We giggled until almost two and only settled down when Eddie laughed explosively and Wei Shun, thinking it was me, attacked me with her elbow.  The alarm rang us out of bed at five thirty, when the world was still and cool and silent.  And by the time we'd quaffed a quick breakfast and were driving down the Changi coast road, the sky was just beginning to turn colour.

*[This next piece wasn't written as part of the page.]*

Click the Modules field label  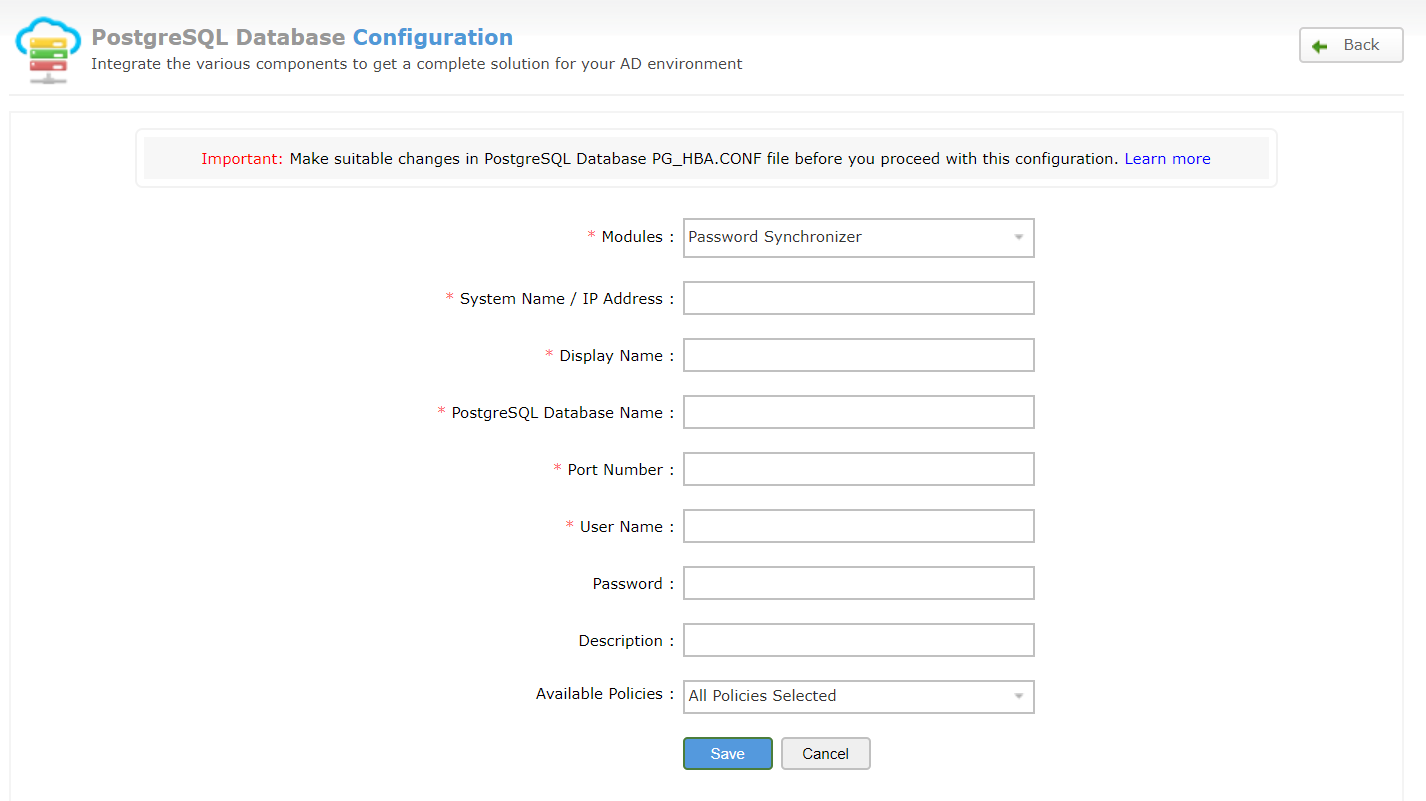coord(632,237)
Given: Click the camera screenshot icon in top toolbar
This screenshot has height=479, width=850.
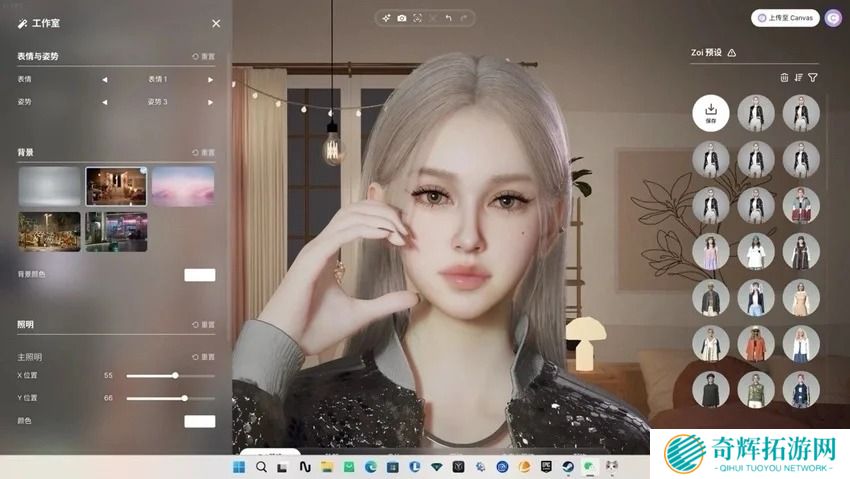Looking at the screenshot, I should click(401, 18).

Past the edge of the wooden boardwalk, Bear and I set up our cameras, settled our tripods in the sand while Eddie and Wei Shun sat on some old lounge chairs and talked, their faces turning golden in the soft sunrise.


We shot through the watery, ascending light and the fish-scaled sky and then we all walked backwards over an outcropping coated with thick, curly lashings of sea moss.  Eddie and Wei Shun found small snails creeping through the green carpet while I sank down into it, soaking my shorts completely. 


It was the most peaceful moment of my week on that miniature promontory, not talking much, feeling the salt-damp of the sea under my palm.  When we'd had our fill of the sea air, we clopped back slowly, stopping to look into houses and buildings that lined the boardwalk.  One structure with arched mustard walls and a brightly lit altar particularly intrigued me.  I can't imagine being a caretaker there and living in a house slowly caressed to pieces by rust and salt.  


After heaping plates of nasi lemak and fish at the nearby food centre, I drove us back to the East Coast, laughing and protesting as everyone shouted over the radio about my terrible sense of direction. 

It was only a little after ten when we finally got back to my house to gather belongings and pull on work skins and in the car, on the way to work, I glanced in my rearview mirror and couldn't help but smile at us, sun-warm and sleepy from the simple morning.

I'm ready to turn in now, and beside me, the mattress is still piled high with all our cushions and coverlets.  I'd love nothing more to dive right back in and I know two things: one, as soon as my head hits the pillow, I'll be out like a light and two, come on!  You're never too old for a good old-fashioned sleepover!